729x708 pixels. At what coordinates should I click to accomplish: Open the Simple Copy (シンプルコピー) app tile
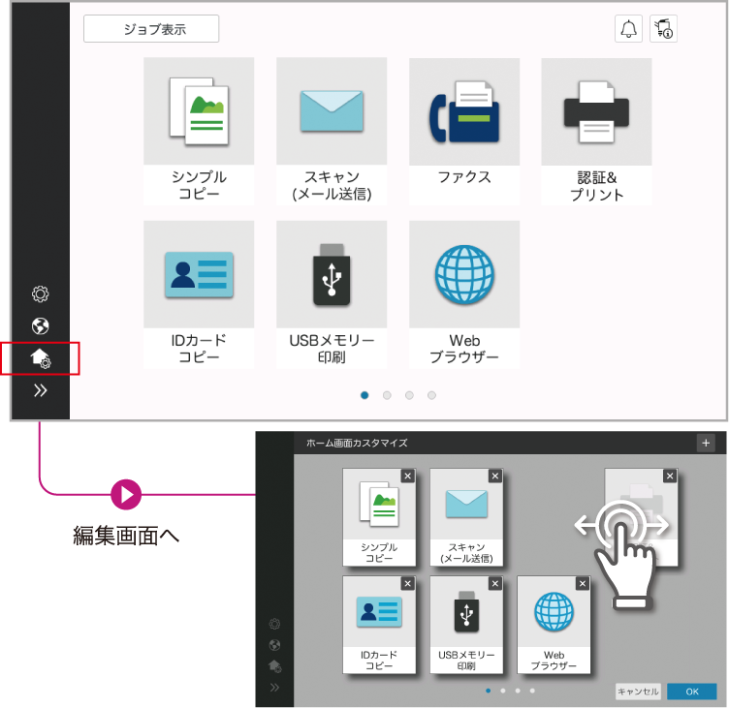point(199,130)
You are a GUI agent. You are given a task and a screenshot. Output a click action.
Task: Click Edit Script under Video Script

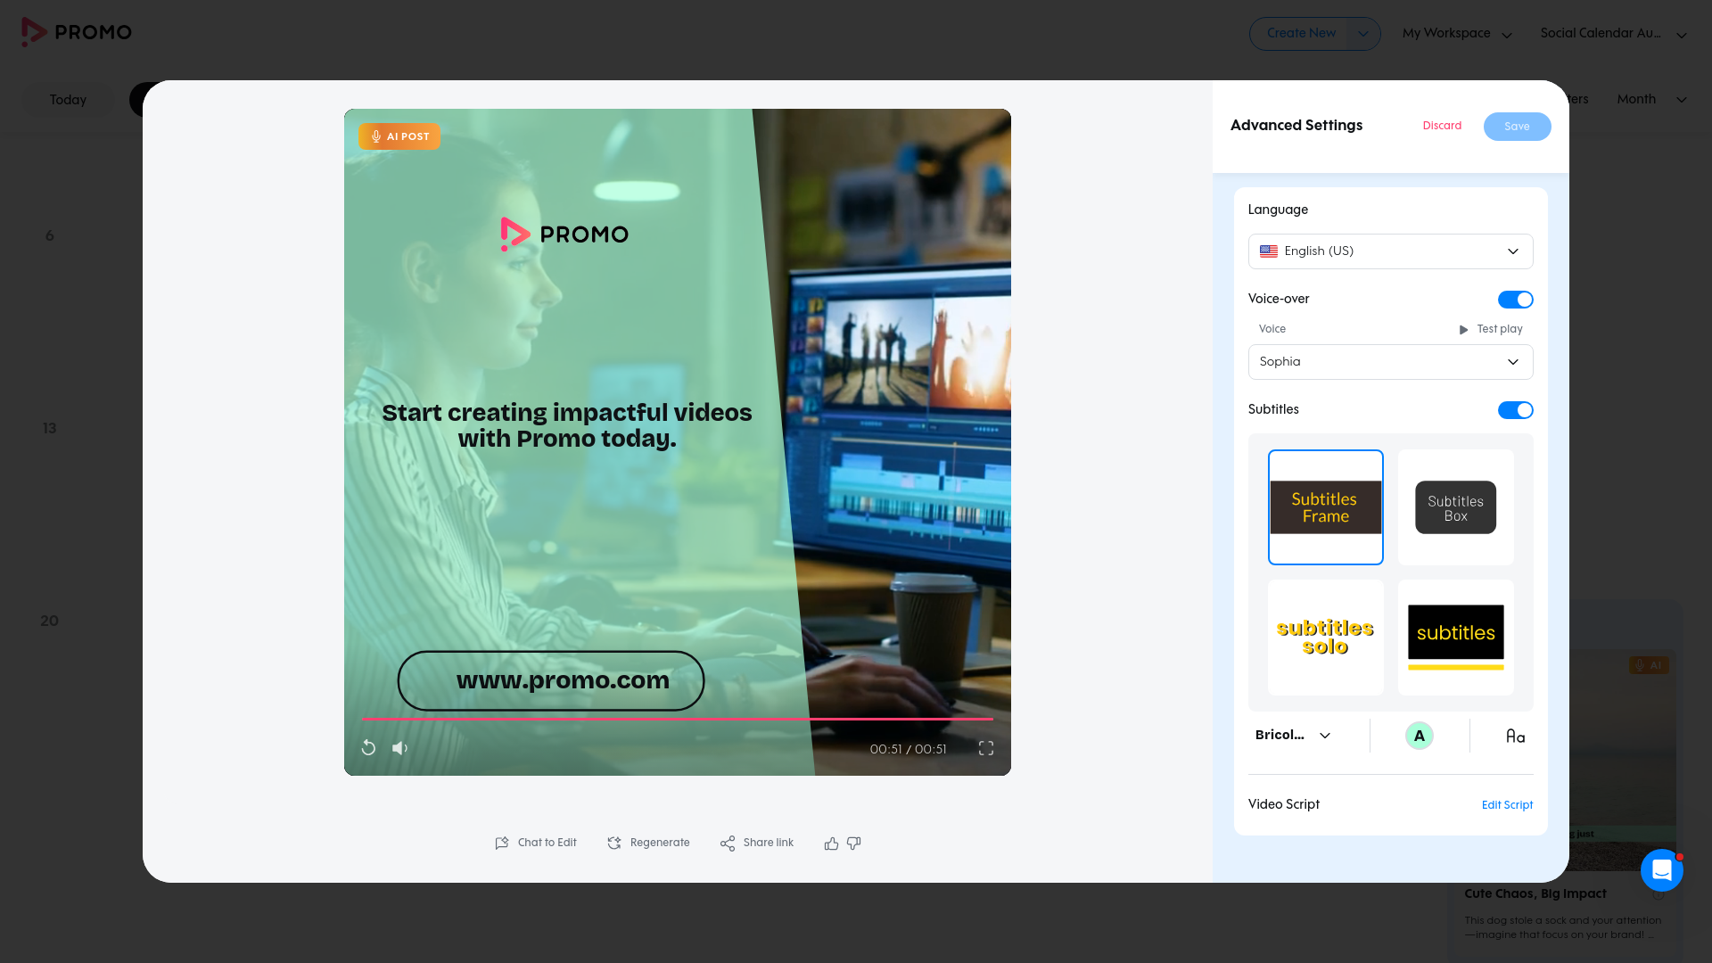pos(1506,805)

::::::::

◆ Direction ◆
Can you output both items above word for word, leaving out the pictures?

◆ Correct answer ◆
729x708 pixels. At what coordinates should I click to accomplish: Open the Simple Copy (シンプルコピー) app tile
point(199,130)
You are a GUI agent. You are given a task and a screenshot. Output a click action.
Task: Click Edit Script under Video Script

pos(1506,805)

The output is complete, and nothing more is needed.